KANSAS CITY, Mo. — Dillon Raffurty says he “just races” and doesn’t worry about wins.
This season, he took that relaxed attitude to the track and raced to a fourth consecutive Stealth Racing IMCA STARS Mod Lite national championship.
“It’s cool, especially to be the only national champion since IMCA began sanctioning the class (in 2021),” said Raffurty, from Kansas City, Mo., and the winner of 30 out of 40 starts this season. “IMCA definitely has a different point format than what we were used to and it’s made us work along the way, but it’s been neat to compete against everybody in the country and come out on top.”
Track champion at Electric City Speedway and at Valley Speedway – his IMCA career 100th win came on June 1 at Grain Valley – Raffurty also four-peated as the Missouri State king.
He’d started 2024 with another successful Southern swing, winning the night two show at Ocala Speedway’s Brick City Nationals and night three at Hendry County Motorsports Park’s Sugar Bowl Winter Nationals in Florida before sweeping Clash at the County at Grayson County Speedway in Texas.
“We didn’t worry about getting the 100th win, or any win.

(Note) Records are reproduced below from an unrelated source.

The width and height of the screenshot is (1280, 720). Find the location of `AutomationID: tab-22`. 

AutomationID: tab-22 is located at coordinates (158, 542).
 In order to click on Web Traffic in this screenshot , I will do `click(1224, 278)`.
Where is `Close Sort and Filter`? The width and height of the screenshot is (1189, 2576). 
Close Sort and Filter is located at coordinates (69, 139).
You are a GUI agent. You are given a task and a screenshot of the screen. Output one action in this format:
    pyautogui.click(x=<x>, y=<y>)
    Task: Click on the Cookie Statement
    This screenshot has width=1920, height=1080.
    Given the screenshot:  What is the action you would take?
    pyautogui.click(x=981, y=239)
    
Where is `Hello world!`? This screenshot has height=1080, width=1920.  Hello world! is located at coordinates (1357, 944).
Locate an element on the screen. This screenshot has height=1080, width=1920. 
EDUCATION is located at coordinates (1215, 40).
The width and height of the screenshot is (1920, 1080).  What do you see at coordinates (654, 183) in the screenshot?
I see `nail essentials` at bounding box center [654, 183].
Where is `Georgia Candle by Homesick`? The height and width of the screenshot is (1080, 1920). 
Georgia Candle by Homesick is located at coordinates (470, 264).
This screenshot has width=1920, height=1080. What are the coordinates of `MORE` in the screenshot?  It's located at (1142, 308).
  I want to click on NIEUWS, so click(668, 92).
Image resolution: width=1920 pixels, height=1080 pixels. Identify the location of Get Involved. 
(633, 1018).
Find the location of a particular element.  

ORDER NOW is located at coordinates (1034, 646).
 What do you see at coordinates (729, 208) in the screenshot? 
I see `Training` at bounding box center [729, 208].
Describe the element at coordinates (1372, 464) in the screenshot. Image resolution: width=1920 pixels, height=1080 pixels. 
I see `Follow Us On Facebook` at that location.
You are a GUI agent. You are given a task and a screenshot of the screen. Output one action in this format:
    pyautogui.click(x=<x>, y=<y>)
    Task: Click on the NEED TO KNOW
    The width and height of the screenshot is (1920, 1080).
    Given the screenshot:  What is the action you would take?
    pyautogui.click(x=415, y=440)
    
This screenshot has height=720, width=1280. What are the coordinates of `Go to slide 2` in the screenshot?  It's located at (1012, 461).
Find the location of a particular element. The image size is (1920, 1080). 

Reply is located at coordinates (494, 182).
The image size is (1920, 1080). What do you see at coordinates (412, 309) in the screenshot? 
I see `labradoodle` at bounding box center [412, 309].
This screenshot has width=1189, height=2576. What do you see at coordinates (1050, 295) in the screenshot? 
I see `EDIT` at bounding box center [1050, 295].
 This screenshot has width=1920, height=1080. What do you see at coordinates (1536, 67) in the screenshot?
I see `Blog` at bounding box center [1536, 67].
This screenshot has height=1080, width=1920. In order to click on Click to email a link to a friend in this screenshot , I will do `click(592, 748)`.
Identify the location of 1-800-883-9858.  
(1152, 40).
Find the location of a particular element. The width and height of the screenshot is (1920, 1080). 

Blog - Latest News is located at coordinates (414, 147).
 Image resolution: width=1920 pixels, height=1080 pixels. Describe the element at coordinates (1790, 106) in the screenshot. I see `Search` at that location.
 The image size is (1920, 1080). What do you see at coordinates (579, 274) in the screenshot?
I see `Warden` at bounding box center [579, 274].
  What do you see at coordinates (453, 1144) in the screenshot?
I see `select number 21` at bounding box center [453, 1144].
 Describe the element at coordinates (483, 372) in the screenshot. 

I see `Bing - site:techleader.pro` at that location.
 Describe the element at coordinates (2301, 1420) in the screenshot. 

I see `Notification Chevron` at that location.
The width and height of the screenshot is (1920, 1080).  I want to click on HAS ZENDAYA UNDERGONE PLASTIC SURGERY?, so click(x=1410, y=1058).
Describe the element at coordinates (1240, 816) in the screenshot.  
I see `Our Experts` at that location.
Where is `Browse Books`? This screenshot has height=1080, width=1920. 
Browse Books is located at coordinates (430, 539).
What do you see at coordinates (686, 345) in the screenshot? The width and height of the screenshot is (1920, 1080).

We just raced. If the wins came, they came, and if they didn’t, they didn’t,” reasoned Raffurty, “but I also knew that going down to Florida and Texas and getting any wins early in the year would make it easier to for us to get a head start at making a run for another national championship.”
He’d first heard of Grayson County when Mike Kennedy called and asked him if he’d like to run his car there. Kennedy picked him up on the way from Boone, Iowa, to Bells where he raced to the sweep on an uncharacteristically cold weekend.
“That was the first time I’d ever driven somebody else’s car in a race,” said Raffurty, who’d finish sixth the second time, piloting brother Michael’s car in a weekly show at Marshalltown.
“And that was a result,” he said, “of when a 300-pound driver gets in a 170-pound driver’s car without changing anything.”
His only other finish outside the top was a DNS when running with the Mod Lites of Arkansas at Arrowhead Speedway in early May after his motor blew up in his heat.
Raffurty promptly won six straight features after that, then 13 in a row after the sixth-place showing at Marshalltown.
“There was a while there when I had a bunch of motor issues but we finally got them figured out. I knew I had to hunker down and get some good finishes to fill the gap it the national points and it all worked out,” Raffurty said. “The bad luck got over and we got on a streak.”
The division leader with 118 career feature wins, his 75 percent winning clip this season was actually the lowest of his four years in IMCA, a shade under his 2021 mark. Career-wise, Raffurty has won an amazing 79 percent of his IMCA Speedway Motors Weekly Racing starts.
“It’s pretty cool when you don’t pay attention to that stuff and all of a sudden you find out there was some record here or this record or something that was broken. It’s cool when that stuff pops up along the way,” Raffurty said.
“What’s interesting is that every year there has been a different person or different people I had to beat for the national championship,” he added. “Josh May in 2021, Joel Huggins and Randy Bryan in 2022, Stevie Throop last year and Jaedon McDowell and Jon Padilla this season.”
“It’s cool to be able to consistently race for and win the national championship.”
Raffurty was again joined in the national point standings by brother and crew chief Michael, fourth, cousin Justin, fifth; and uncle Jeff, 13th.